*** Supplied records Section Begins ***

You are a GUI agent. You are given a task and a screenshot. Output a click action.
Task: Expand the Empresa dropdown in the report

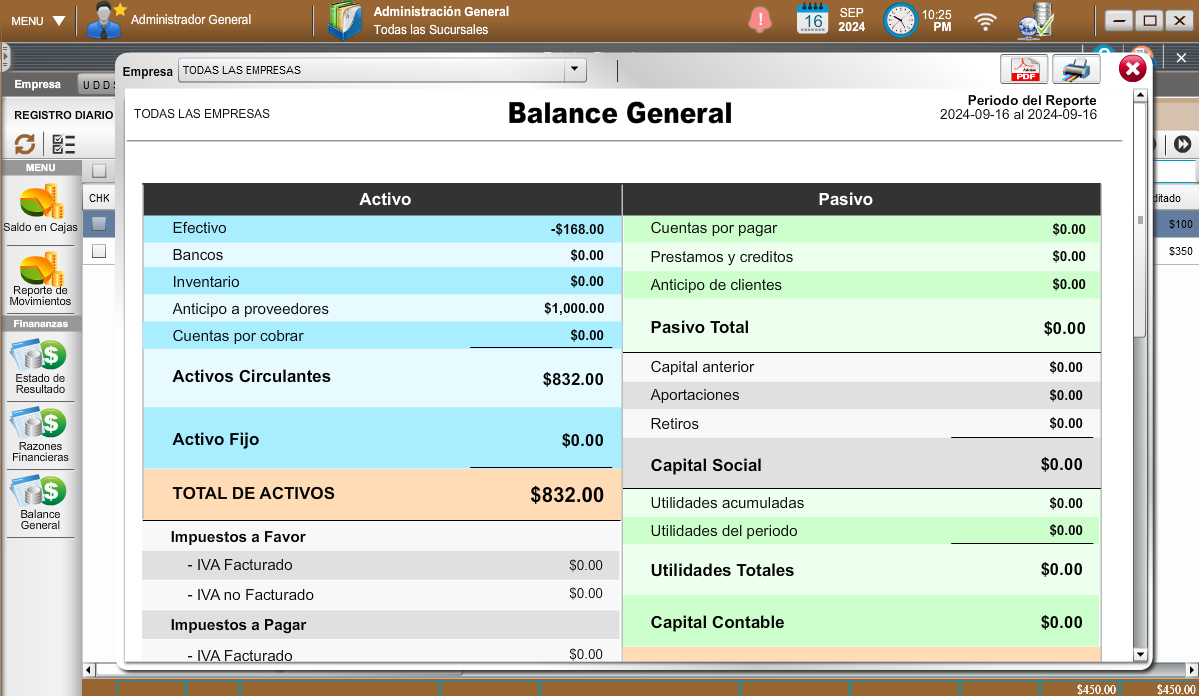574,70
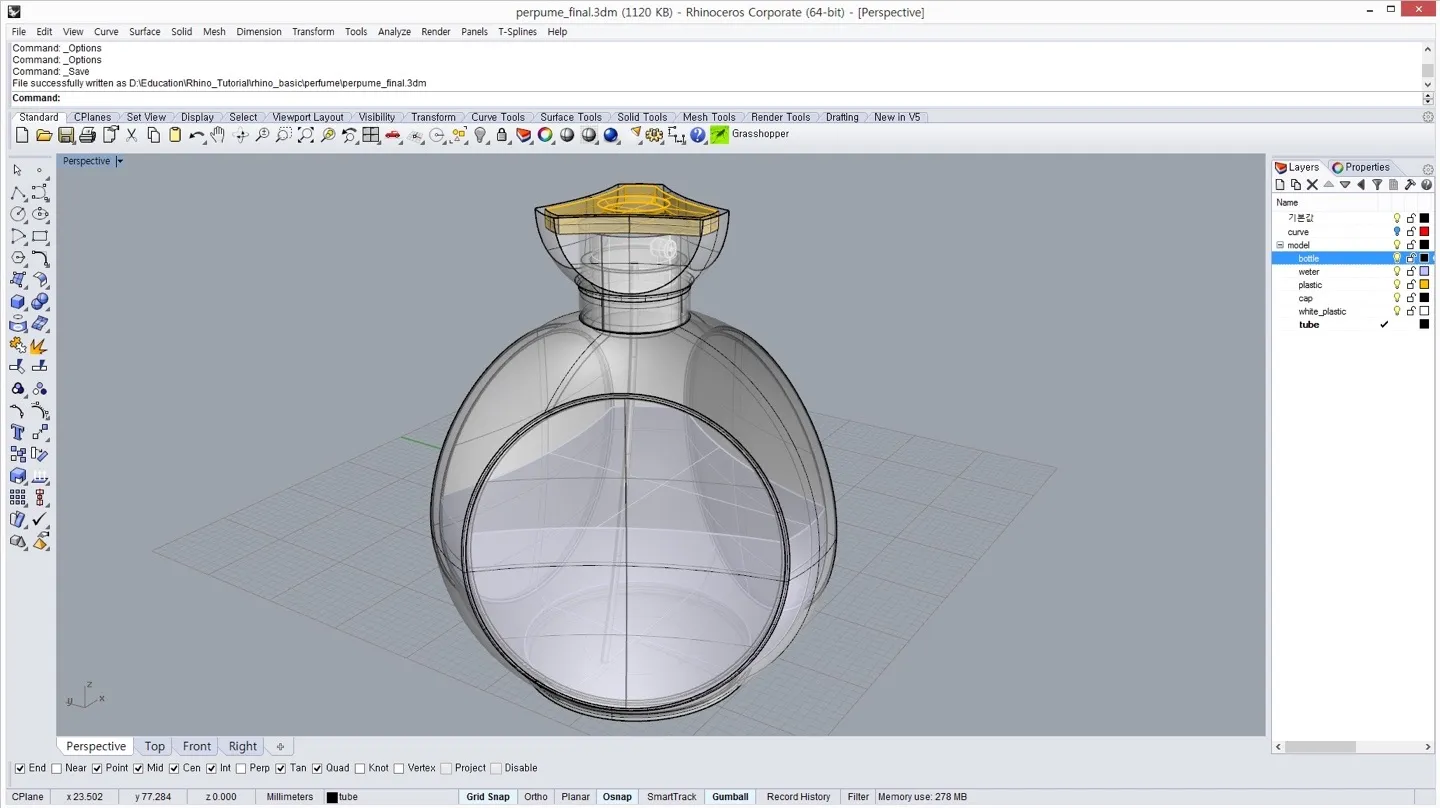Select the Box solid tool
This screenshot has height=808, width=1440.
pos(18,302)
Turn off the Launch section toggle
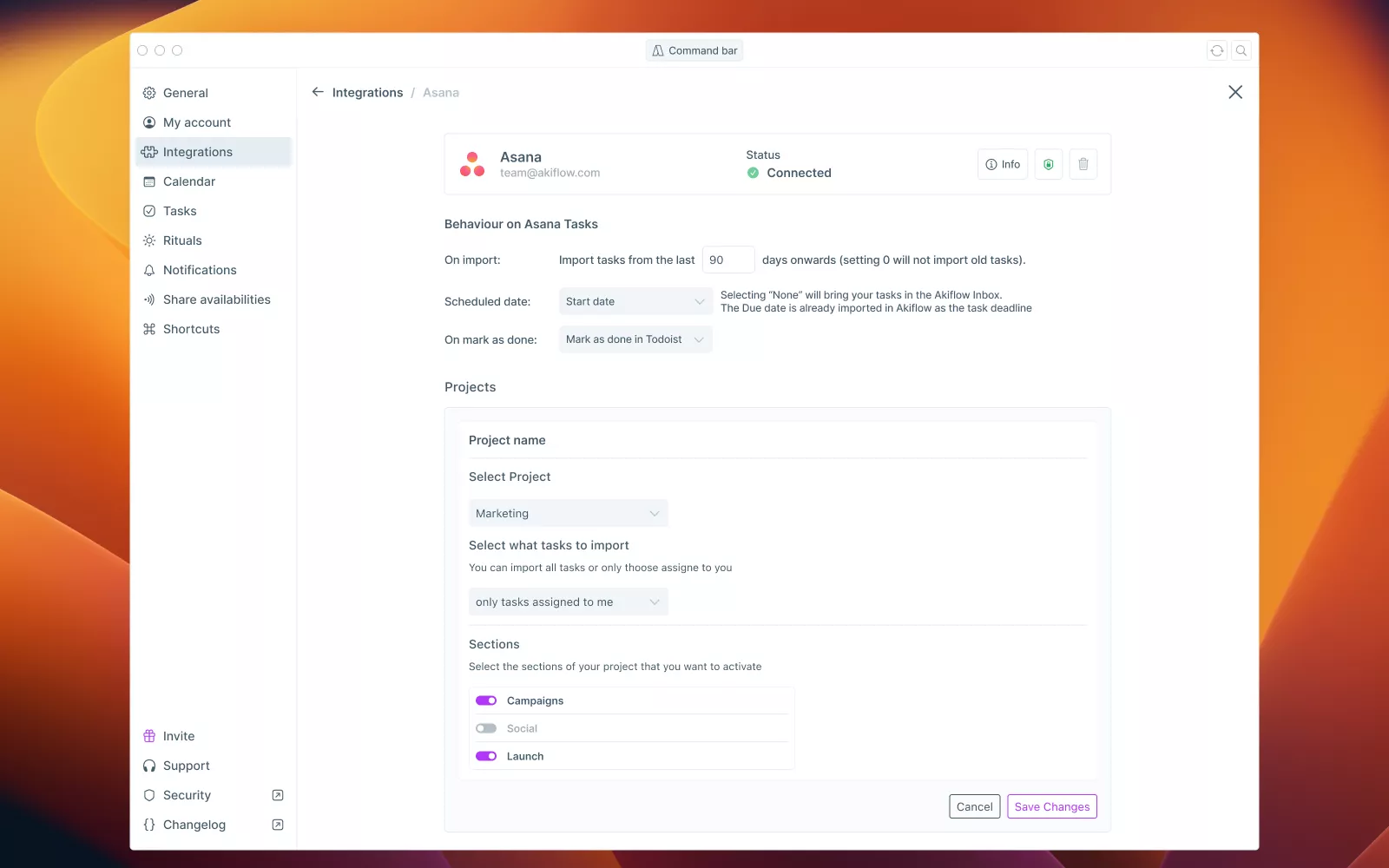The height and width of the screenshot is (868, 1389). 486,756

*** Supplied records Section Ends ***

- Problem requirements -
Excluding the pictures, retype the line containing "Task: Expand the" and all lines after it down to the end of the data above.

- Final answer -
Task: Expand the Empresa dropdown in the report

574,70
Select the Box solid tool
This screenshot has height=808, width=1440.
pos(18,302)
Turn off the Launch section toggle
The height and width of the screenshot is (868, 1389). 486,756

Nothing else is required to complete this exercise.